Imagine your life as it exists now. Waking up, walking the pooch in the morning, commuting to work, slugging through the day and coming home after stopping by the store on your way back. Now imagine it's the year 2050 and your sharing your little world with 2.5 million more Utahns that now call the Beehive State home. What's the air quality like with millions more wheels on the ground? Where we gonna put them all?-- a floating city on Utah Lake? Planners shed light on their vision of the future Thursday and argued the state can accommodate growth and preserve a quality of life to make the future more utopian than dystopian.---
Alan Matheson, Executive Director of Envision Utah and Andrew Gruber, Executive Director of the Wasatch Front Regional Council gave attendees of the Utah League of Women Voters a glimpse into the year 2050 at the organization's “State of the Community” luncheon program Thursday.
The conundrum they explained was sharing Utah's great quality life with future generations that will more than double the state's population by 2050. That growth means adding 1 million new jobs and creating a transportation infrastructure that gets everyone whey they need to go and hopefully doesn't add 2.5 million more cars to Utah streets. The key they argue is in planning that gives breathing room to the free market and that concentrates density around transit-oriented developments which in turn can still provide space for rural and agricultural neighborhoods elsewhere.
“We're not saying everyone has to live in a walkable mixed-use community and take the train,” Gruber said. “But if we encourage more growth to occur in centers in Salt Lake City or Ogden, or along the Frontrunner transit-oriented development then that creates the opportunities to preserve the character of existing suburban or rural communities.”
The men stated that along the Wasatch Front there are roughly 300 square miles of developable land, but those include open spaces and areas communities will want to preserve. Smarter growth they argue can preserve these spaces and make room for the next generation.
Matheson with Envision Utah pointed out that quality growth planning has already made incredible strides.
“In the mid '90s the projection was that by 2020 we would develop 700 square miles of land [on the Wasatch Front],” Matheson said. “Last year we looked at that projected by 2020 we would have developed 500 square miles of land--200 fewer square miles. Think about what that means for agriculture, for land preservation--for costs.”
Gruber pointed out Utah has spent the most per capita on transit than any other region in the country for the past decade or longer, but defends that transit spending for creating the “spine” of a network that will absorb all of Utah's growth in the decades to come.
Still some hard changes are in the future the men admitted. Water conservation will have to be prioritized. Transit-oriented development can help air quality but cleaner emission standards will have to apply to all from refineries to motorists. Gruber applauded local groups working to educate Utahns about how they can help improve air quality and singled out Breathe Utah as an organization that can help Utahns conserve and preserve the air we all breathe.
Daily commutes in the future will likely be 2-4 times as long in coming decades and while Utah's energy portfolio includes everything from solar to coal—but mostly coal—renewables should by 2040 be 20 percent of the portfolio.

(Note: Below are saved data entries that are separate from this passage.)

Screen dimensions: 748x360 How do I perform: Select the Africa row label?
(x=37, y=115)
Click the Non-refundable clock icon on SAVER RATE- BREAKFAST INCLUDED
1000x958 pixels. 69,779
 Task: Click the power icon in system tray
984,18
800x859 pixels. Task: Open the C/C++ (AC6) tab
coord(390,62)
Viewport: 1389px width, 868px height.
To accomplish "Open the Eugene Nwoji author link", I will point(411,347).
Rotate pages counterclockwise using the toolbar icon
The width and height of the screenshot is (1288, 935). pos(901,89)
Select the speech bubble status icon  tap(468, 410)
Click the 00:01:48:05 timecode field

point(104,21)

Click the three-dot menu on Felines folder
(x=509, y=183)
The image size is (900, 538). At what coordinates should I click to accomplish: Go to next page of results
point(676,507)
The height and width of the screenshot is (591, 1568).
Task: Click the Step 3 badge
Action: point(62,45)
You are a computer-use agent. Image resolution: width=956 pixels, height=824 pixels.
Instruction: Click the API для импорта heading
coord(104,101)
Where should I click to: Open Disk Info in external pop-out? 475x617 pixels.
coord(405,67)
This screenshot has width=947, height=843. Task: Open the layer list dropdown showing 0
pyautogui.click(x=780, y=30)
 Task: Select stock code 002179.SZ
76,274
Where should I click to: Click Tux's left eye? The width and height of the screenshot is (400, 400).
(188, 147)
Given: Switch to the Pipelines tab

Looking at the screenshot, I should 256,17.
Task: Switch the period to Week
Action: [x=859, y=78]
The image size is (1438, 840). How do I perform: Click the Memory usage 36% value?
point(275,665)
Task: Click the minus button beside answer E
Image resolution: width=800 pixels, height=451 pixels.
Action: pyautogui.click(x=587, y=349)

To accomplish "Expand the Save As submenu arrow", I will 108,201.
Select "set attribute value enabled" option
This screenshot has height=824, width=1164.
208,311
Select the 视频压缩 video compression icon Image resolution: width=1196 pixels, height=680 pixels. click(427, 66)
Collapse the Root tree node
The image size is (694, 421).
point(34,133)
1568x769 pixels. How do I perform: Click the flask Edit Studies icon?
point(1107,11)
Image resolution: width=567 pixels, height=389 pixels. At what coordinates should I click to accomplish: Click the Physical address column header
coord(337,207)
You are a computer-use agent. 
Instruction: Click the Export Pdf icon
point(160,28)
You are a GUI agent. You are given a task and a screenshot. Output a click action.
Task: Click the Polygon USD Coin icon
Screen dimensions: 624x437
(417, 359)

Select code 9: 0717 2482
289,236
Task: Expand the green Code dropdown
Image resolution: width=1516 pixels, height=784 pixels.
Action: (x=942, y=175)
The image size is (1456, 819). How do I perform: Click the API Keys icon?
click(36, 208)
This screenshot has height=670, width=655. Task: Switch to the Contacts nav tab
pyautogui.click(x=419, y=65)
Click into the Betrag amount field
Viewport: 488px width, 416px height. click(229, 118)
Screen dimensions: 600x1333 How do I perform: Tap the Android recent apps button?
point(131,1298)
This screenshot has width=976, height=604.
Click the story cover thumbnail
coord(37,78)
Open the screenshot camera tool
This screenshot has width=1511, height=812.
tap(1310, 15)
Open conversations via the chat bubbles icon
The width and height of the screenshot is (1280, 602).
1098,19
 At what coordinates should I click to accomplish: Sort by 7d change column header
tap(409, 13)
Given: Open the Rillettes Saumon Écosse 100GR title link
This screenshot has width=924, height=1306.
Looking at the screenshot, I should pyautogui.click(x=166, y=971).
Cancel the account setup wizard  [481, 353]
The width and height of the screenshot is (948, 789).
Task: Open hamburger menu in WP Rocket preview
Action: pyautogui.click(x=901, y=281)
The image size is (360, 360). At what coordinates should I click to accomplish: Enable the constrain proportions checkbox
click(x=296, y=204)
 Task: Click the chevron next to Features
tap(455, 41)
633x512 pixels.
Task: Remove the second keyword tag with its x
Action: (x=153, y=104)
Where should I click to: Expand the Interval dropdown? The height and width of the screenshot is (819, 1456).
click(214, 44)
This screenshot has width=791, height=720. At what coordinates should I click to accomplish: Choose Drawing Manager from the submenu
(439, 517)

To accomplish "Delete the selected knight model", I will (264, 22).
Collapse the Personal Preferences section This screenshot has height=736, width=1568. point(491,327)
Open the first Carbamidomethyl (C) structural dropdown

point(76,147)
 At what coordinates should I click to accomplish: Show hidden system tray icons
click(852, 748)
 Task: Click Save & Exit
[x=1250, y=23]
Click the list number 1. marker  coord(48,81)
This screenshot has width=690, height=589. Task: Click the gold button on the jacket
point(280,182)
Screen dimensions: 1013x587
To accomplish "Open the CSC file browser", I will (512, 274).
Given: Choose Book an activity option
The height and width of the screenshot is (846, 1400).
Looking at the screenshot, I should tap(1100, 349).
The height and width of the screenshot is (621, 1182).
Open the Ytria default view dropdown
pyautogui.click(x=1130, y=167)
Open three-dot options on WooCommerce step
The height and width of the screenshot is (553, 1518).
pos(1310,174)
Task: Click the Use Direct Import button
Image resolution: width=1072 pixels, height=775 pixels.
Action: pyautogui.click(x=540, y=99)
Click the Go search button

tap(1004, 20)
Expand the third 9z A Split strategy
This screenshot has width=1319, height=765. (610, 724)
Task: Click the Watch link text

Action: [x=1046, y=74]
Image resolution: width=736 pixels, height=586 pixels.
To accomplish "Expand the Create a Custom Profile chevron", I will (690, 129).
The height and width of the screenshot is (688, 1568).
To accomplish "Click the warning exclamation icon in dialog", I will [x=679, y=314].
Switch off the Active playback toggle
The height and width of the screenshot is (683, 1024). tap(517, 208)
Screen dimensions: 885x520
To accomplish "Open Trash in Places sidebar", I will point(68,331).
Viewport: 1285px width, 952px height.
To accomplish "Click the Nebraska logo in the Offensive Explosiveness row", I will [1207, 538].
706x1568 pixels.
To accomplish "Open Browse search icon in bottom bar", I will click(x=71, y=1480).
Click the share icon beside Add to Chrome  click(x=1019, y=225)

Making sure Utah plans the future well won't be easy, especially when it means collaborating with numerous agencies, industries and conflicting political ideologies about private property, regulations and the role government.
Perhaps a little optimistically, Matheson said Utahns of all backgrounds, political stripes, and varied creeds and faiths can set aside differences to plan for the future because they all at least believe in one thing: family.
“That plays out across the spectrum,” Matheson said.